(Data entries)
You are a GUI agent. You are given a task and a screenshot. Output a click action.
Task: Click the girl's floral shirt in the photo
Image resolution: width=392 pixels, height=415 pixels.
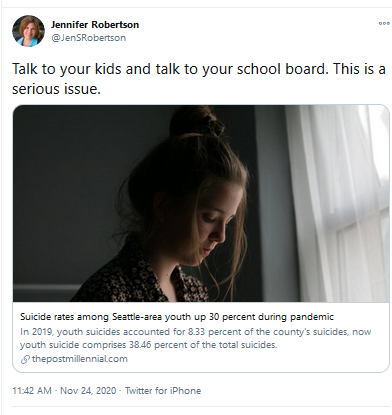click(140, 275)
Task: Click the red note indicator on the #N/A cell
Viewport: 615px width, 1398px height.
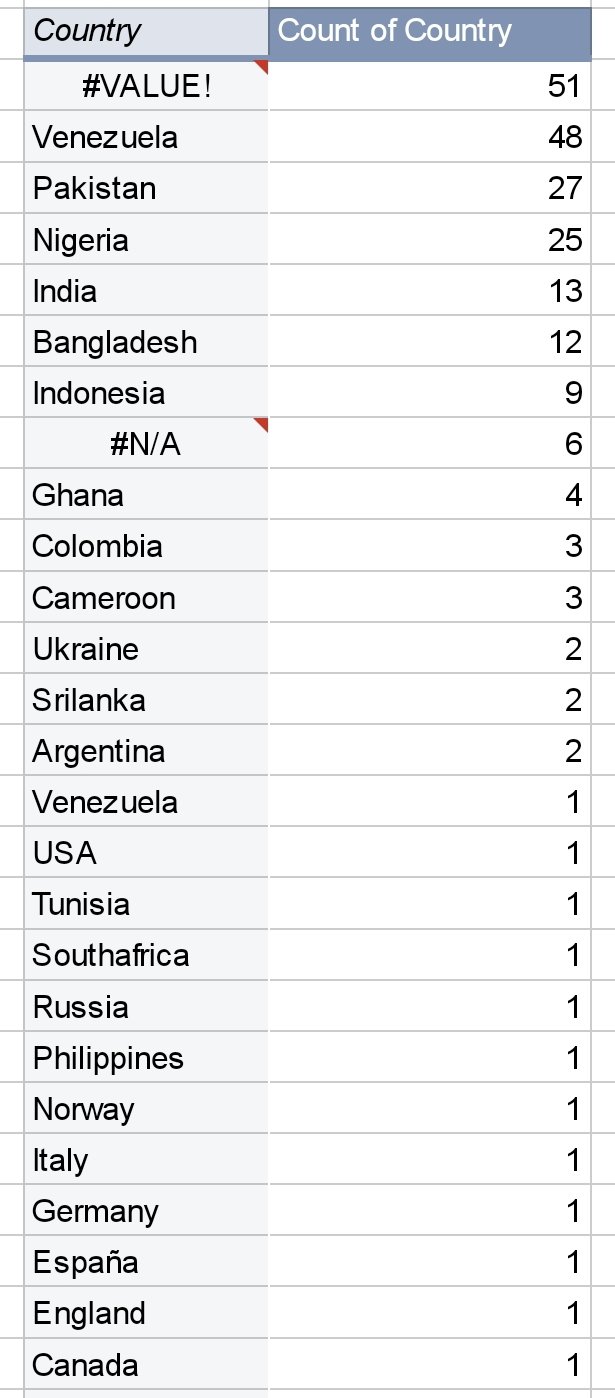Action: (262, 424)
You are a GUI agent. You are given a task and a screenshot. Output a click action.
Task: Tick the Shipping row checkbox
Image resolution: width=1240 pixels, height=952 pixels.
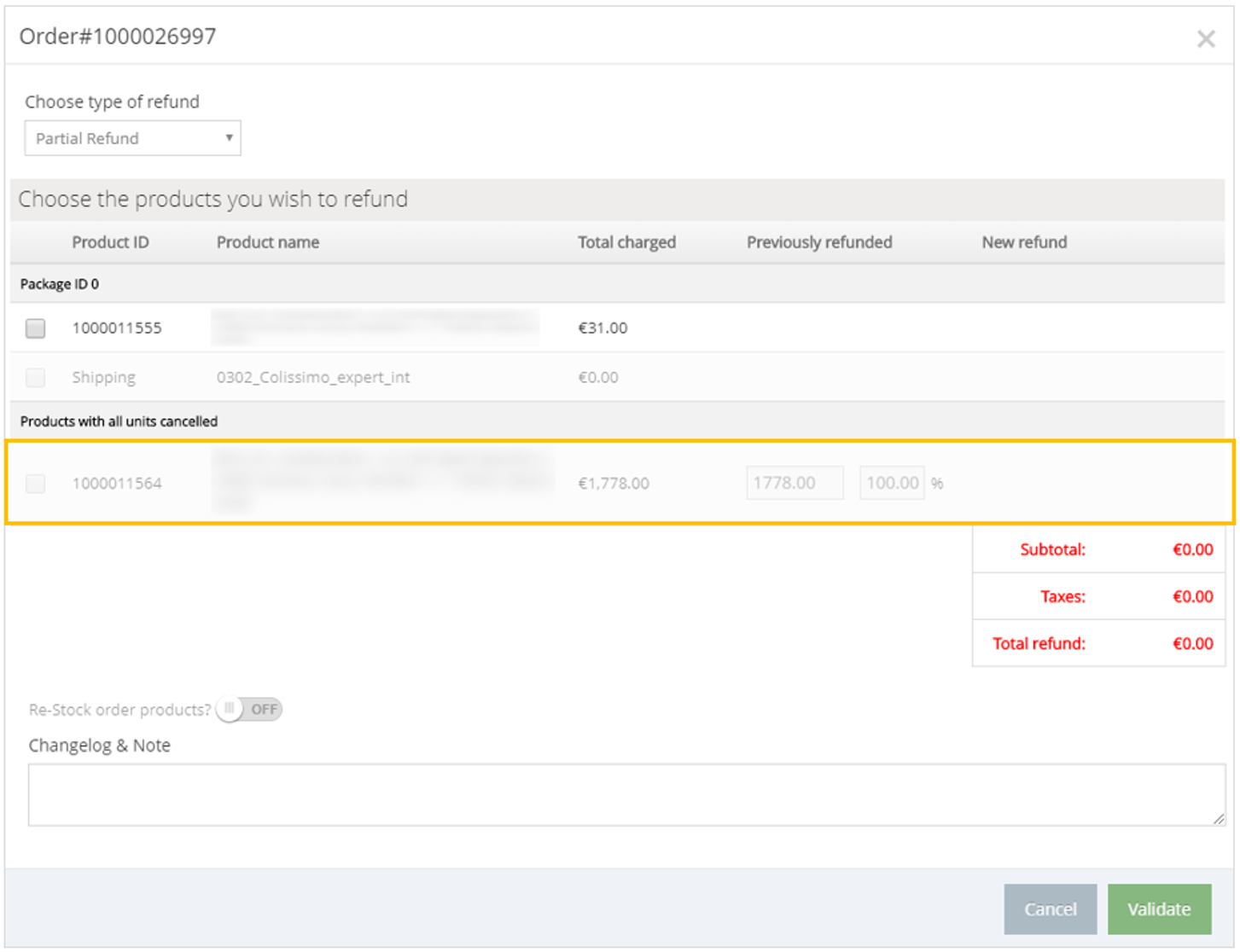(x=35, y=378)
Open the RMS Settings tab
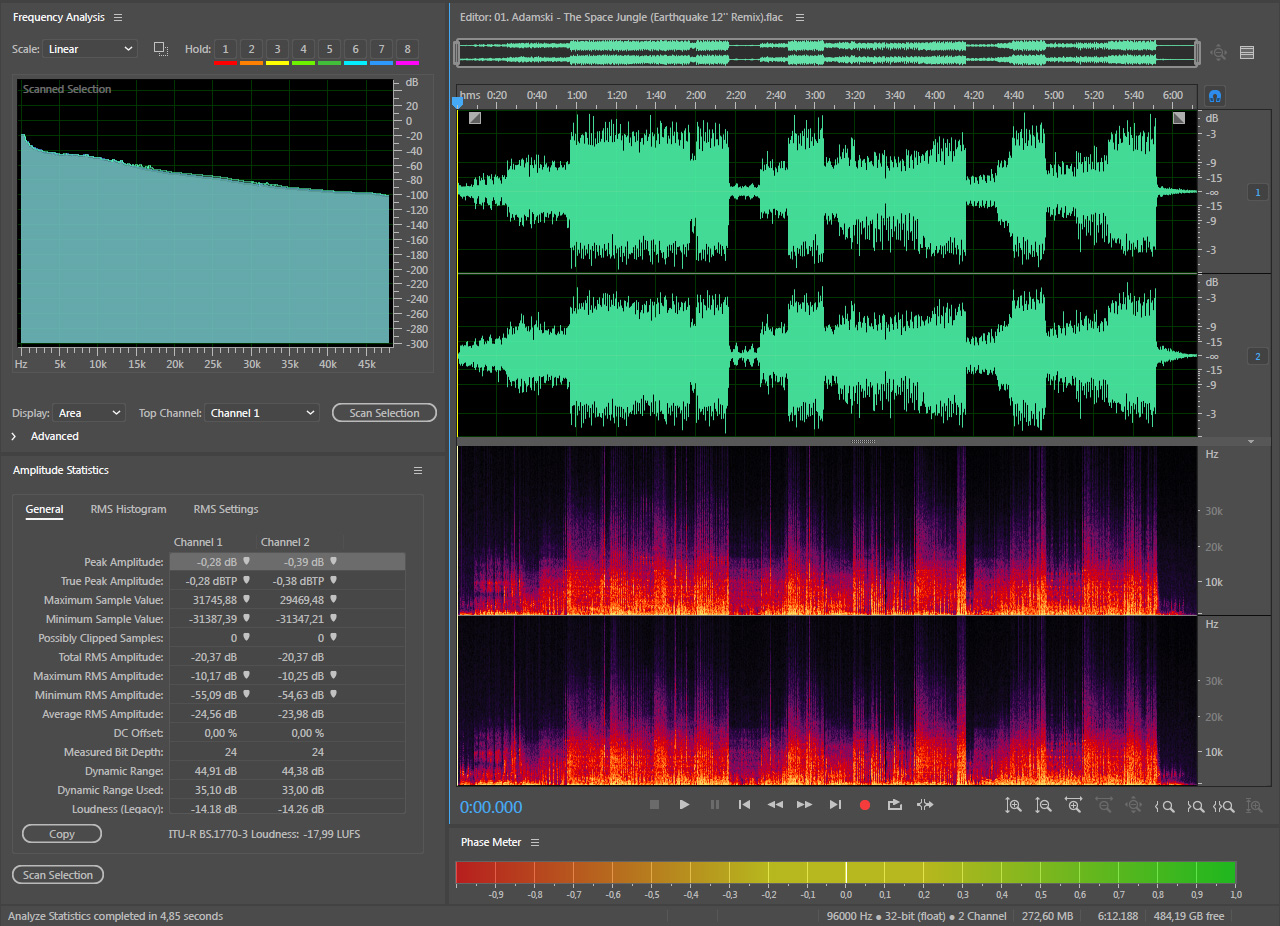Screen dimensions: 1280x926 [x=226, y=509]
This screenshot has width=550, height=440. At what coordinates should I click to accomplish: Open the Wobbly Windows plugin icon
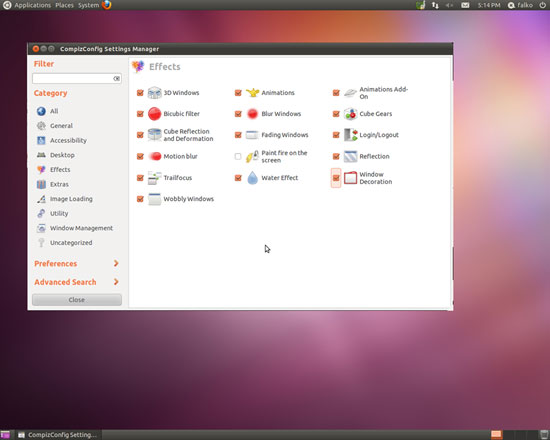click(154, 199)
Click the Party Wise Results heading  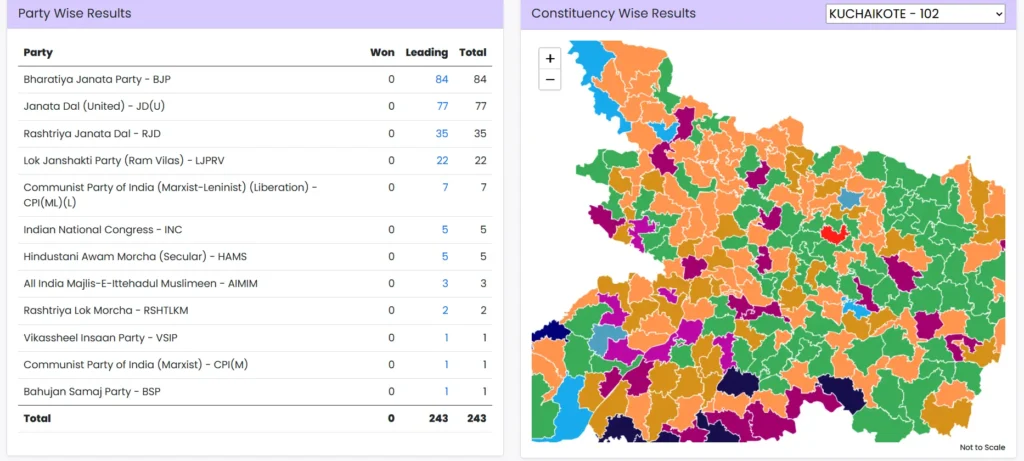pyautogui.click(x=74, y=14)
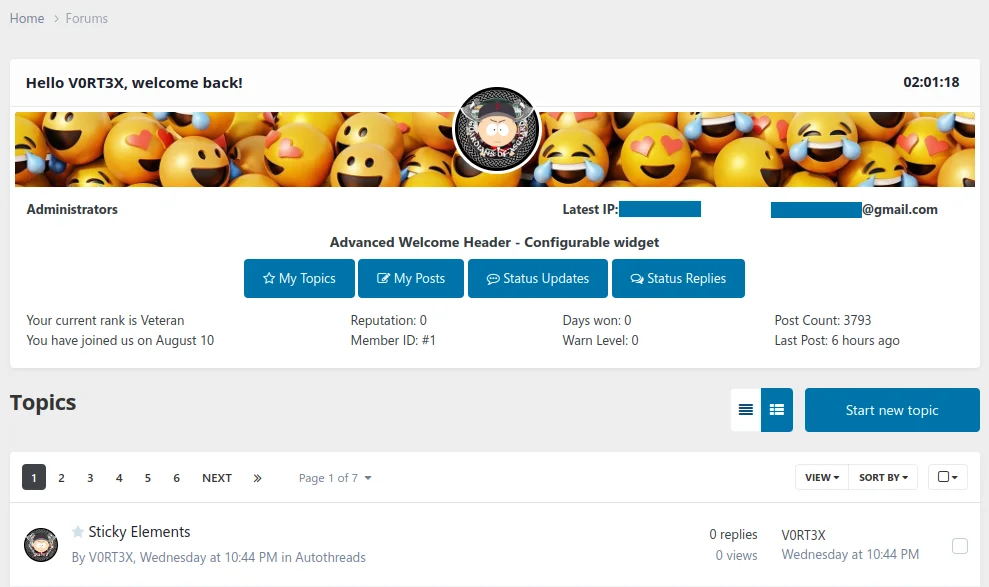Switch to the condensed list view icon
This screenshot has width=989, height=587.
tap(746, 410)
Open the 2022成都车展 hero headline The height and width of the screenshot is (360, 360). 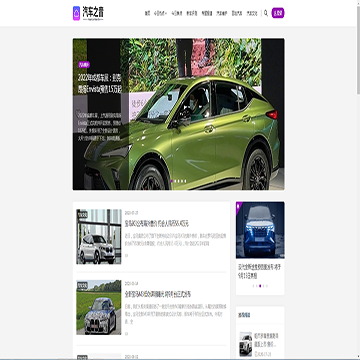100,83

PROBLEM DESCRIPTION -> If a line falls between the first line of the records above and the line containing "Task: Click the red", inclusive, retype it exactly; leave pictures out.

ANSWER SPACE ->
You are a GUI agent. You are given a task and a screenshot. Output a click action.
Task: Click the girl's floral shirt in the photo
Image resolution: width=392 pixels, height=415 pixels.
click(140, 275)
Task: Click the red note indicator on the #N/A cell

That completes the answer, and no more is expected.